Semantics and Prototypes
Semantics in general is about defining the meaning of a word: What does a word mean? However, within the Constraint Grammar (CG) approach applied in the VISL project, semantics is used to distinguish between meanings and thus potential readings of a noun in a syntactic context. The semantic tags applied do thus not uniquely define a given noun. Instead the tags designate one or several prototypes for each noun.
            A prototype is an (idealized) best instance of a given class of entities. Prototypes are thus often what one calls "class hyperonyms", e.g. "animal", "human beings" and "plant". Iin other words, a class hyperonym is the most general term that can be used as a common reference for human beings who can be individually characterized by being an architect or a child or an Italian or that annoying guy hanging over the counter or... 
            The prototypes used in the Semantic Prototype Project are based on earlier work done by Eckhard Bick for Portuguese (Bick 2000). At present the systematics includes app. 150 prototypes. The prototype systematics are under continuous revision. Ultimately the systematics should be developed to such an extent that they will enhance the automatic machine-translation of Danish by improving the ability of the CG system to handle semantic disambiguation. This development is already well under way for Portuguese (cf. this site and Bick 2000).

Constraint Grammar and Prototypes
CG is a grammar of constraint rules which are used on a text which has been automatically tagged with all possible morphological and syntactical readings. Out of this multitude of possible readings of a text, the CG formalism eliminates all impossible readings. Thus, only one - or in the case of a truly ambiguous text, several - possible reading(s) is (are) left (for more information, see Constraint Grammar).
            In earlier work, Bick has proved that it is possible to extend CG to a semantic level through semantic tagging (Bick 2000). Semantic tags can work as secondary tags for the disambiguation of syntactic ambiguity. However, if the long-term goal of machine-translation is to be achieved, it is important to distinguish between different readings of polysemic words in order to translate correctly. Thus the semantic tags become primary tags and subject to disambiguation themselves through the use of atomic semantic features. Again, neither the use of the prototypes nor of their atomic semantic features are meant to uniquely define a noun. CG formalism allows for a highly context dependent and thus detailed disambiguation of semantic prototypes, both as secondary and primary tags. 

Valency and Valency Tags
Valency refers to the number and types of bonds which syntactic elements may form with each other. Valency is typically connected with the verb and its dependent elements, referred to as e.g. arguments, complements or valents. Different verbs require a different number of arguments and are thus accordingly considered monovalent, bivalent or trivalent: "to disappear" is a monovalent verb, as it requires only a subject in order to form a well-formed sentence such as "he disappeared". "to buy", on the other hand, is bivalent as the verb requires a subject and an object: "She bought a new computer".
            However, in this project valency refers to nouns and their ability to form different kinds of syntatic relations, for example a noun which can be the dependency attachment point of a non-finite or finite subclause, i.e. the subclauses are postnominal:

            1. Non-finite subclause: Vi har forskellige behov, forskellige måder at udtrykke vores følelser og drifter på.
            2. Finite subclause: Han tog den beslutning, at han ville holde op med at ryge.

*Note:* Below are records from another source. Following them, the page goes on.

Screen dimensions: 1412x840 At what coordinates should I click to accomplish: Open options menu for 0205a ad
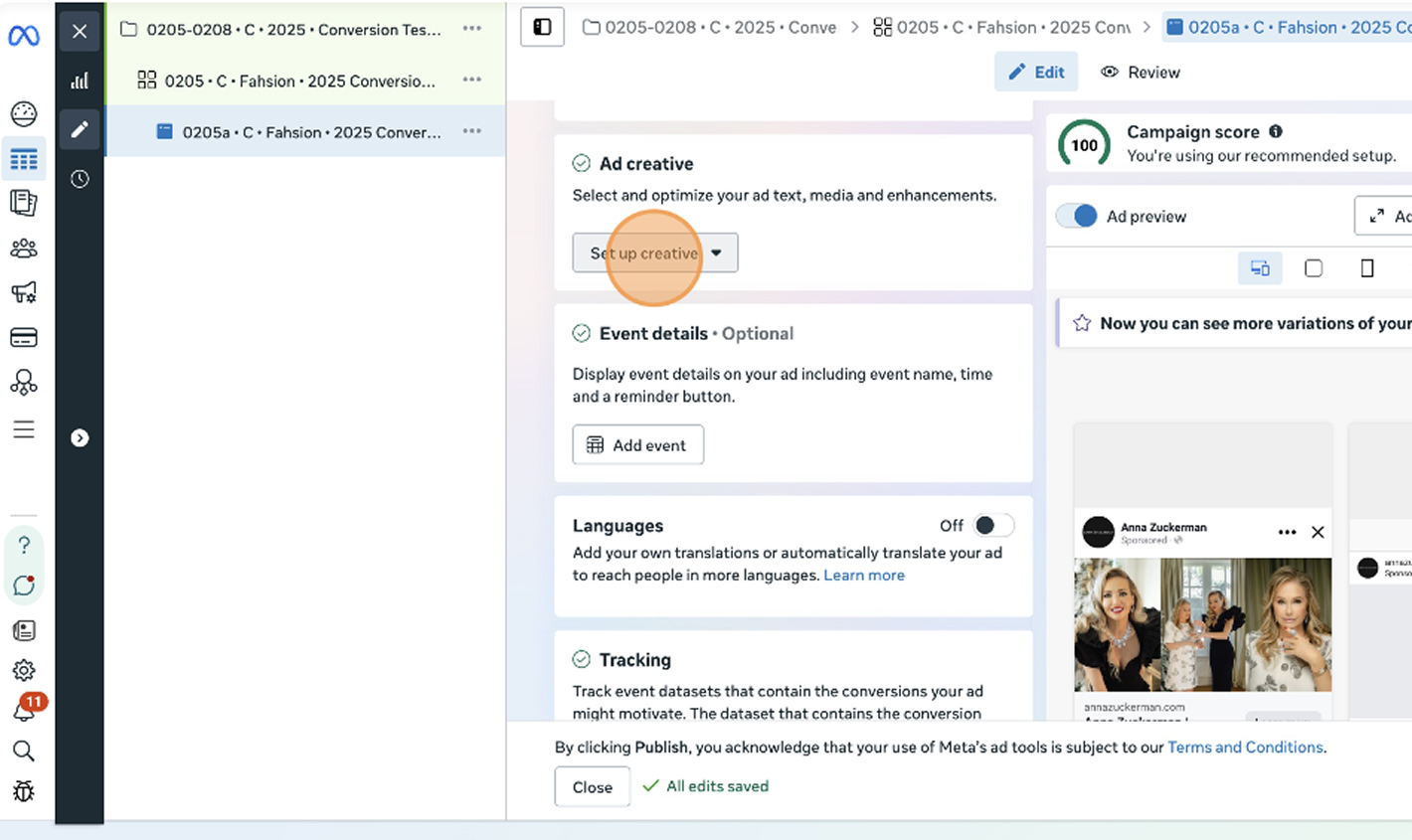pyautogui.click(x=472, y=131)
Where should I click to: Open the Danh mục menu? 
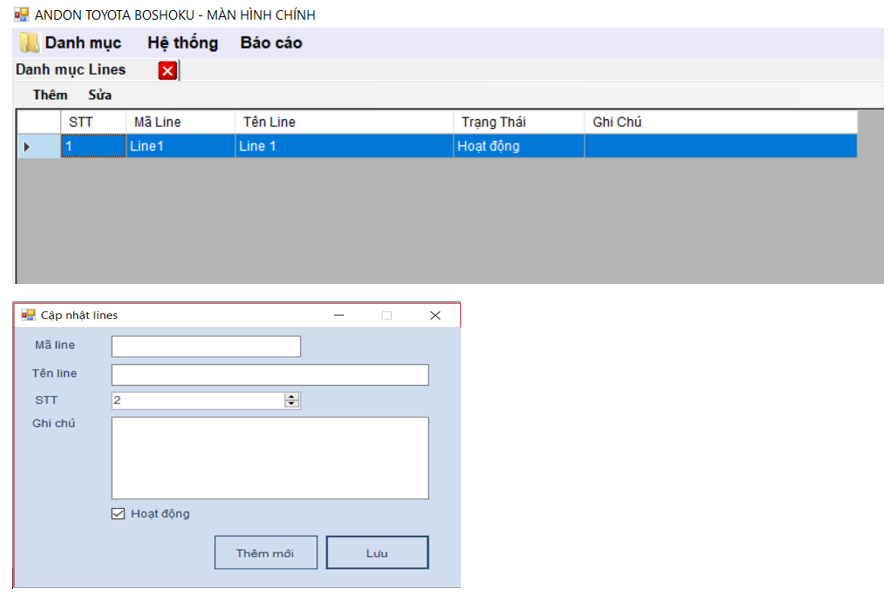coord(83,43)
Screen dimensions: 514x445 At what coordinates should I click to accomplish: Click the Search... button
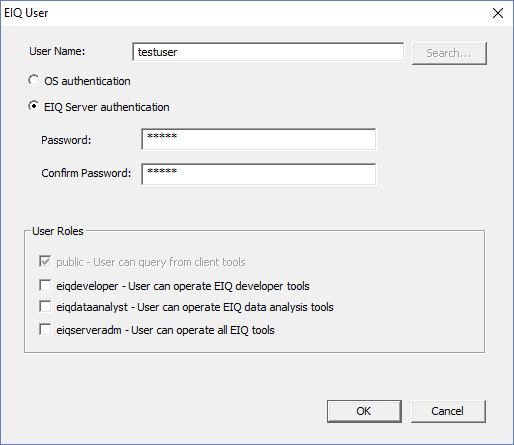click(449, 53)

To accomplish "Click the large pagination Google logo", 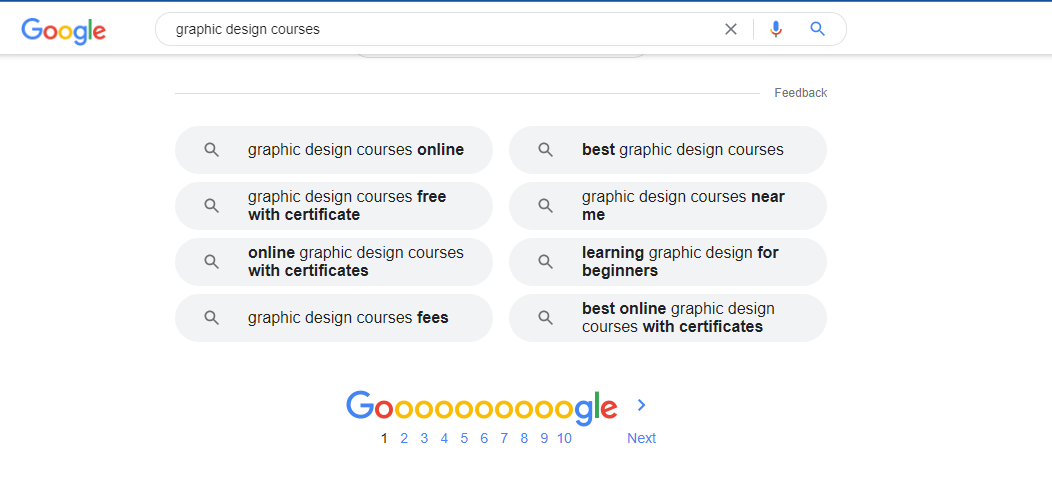I will [x=481, y=406].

At present, only few valency tags have been applied in the corpus. However, nouns have been tagged for "prespositional valency": prepositions in typical co-occurrence with the noun. This tagging is not, however, valency marking in a strict (or even less strict) sense, but more of a probability/statistics hint. xx

Related Projects
Other projects have dealt with semantic tagging of corpora. The project SIMPLE - Semantic Information for Multifunctional Plurilingual LExicons - aimed at developing wide-coverage semantic lexicons for 12 European languages. SIMPLE used a common semantic model and semantic coding formalism. 139 semantic types were distinguished in SIMPLE. Each semantic type was defined as a cluster of structured semantic information, e.g. semantic class, domain, argument structure of predicative expressions and selectional restrictions and qualia roles (cf. Pustejovsky 1995).
            The SIMPLE project was an extension of the European PAROLE project: Preparatory Action for Linguistic Resources Organisation for Language Engineering. The main objective of PAROLE was to produce corpora and lexical resources for each of the 14 participating European languages. One of the results of the PAROLE project was a set of harmonised lexica containing a minimum of 20.000 entries provided with morphosyntactic and syntactic information:12.000 nouns, 3000 verbs, 3000 adjectives, 500 adverbs and 1500 entries with other POS categories. 
            For information on SIMPLE and PAROLE for Danish, see the documentation on SIMPLE  and PAROLE provided by Center for Language Technology.

References
Bick, Eckhard. 2000. The Parsing System "Palavras". Automatic Grammatical Analysis of Portuguese in a Constraint Grammar Framework. Århus: Aarhus University Press.
Karlsson, Fred et al. (eds.). 1995. Constraint Grammar. A Language-Independent System for Parsing Unrestricted Text. Berlin: Mouton de Gruyter.
Pustejovsky, James. 1996. The Generative Lexicon. Cambridge, MA/London, England: MIT Press

 


In order to continue using the Java applets, see Verify Java Version and Download Java.
We are actively working on replacing all our Java with portable HTML5.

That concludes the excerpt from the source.